Abstract: Running machine learning algorithms on large and rapidly growing volumes of data is often computationally expensive, one common trick to reduce the size of a data set, and thus reduce the computational cost of machine learning algorithms, is \emph{probability sampling}. It creates a sampled data set by including each data point from the original data set with a known probability. Although the benefit of running machine learning algorithms on the reduced data set is obvious, one major concern is that the performance of the solution obtained from samples might be much worse than that of the optimal solution when using the full data set. In this paper, we examine the performance loss caused by probability sampling in the context of adaptive submodular maximization. We consider a simple probability sampling method which selects each data point independently with probability $r\in[0,1]$. If we set the sampling rate $r=1$, our problem reduces to finding a solution based on the original full data set.
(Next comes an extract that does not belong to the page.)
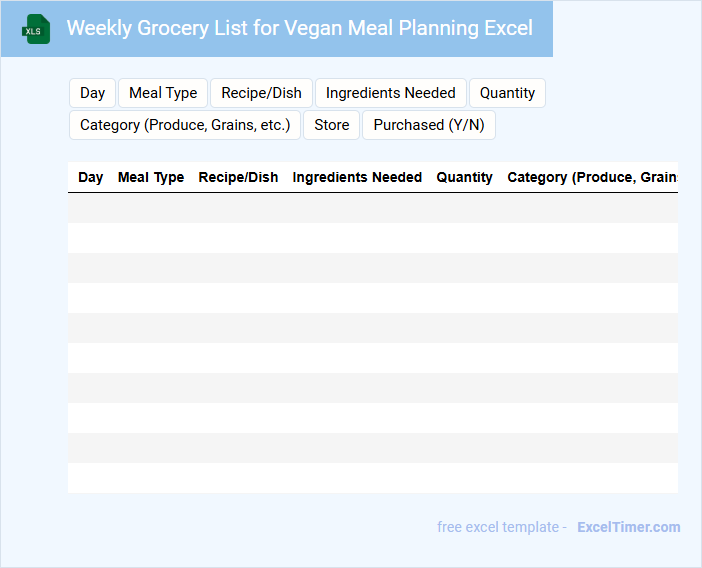The image size is (702, 568).
Task: Click the 'free excel template' footer text
Action: (x=502, y=527)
We define sampling gap as the largest ratio of the optimal solution obtained from the full data set and the optimal solution obtained from the samples, over independence systems. %It captures the performance loss of the optimal solution caused by the probability sampling.
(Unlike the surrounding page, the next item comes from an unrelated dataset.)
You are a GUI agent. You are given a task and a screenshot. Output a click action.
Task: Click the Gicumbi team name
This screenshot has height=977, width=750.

Our main contribution is to show that if the utility function is policywise submodular, then for a given sampling rate $r$, the sampling gap is both upper bounded and lower bounded by $1/r$. One immediate implication of our result is that if we can find an $\alpha$-approximation solution based on a sampled data set (which is sampled at sampling rate $r$), then this solution achieves an $\alpha r$ approximation ratio against the optimal solution when using the full data set. We show that the property of policywise submodular can be found in a wide range of real-world applications, including pool-based active learning and adaptive viral marketing.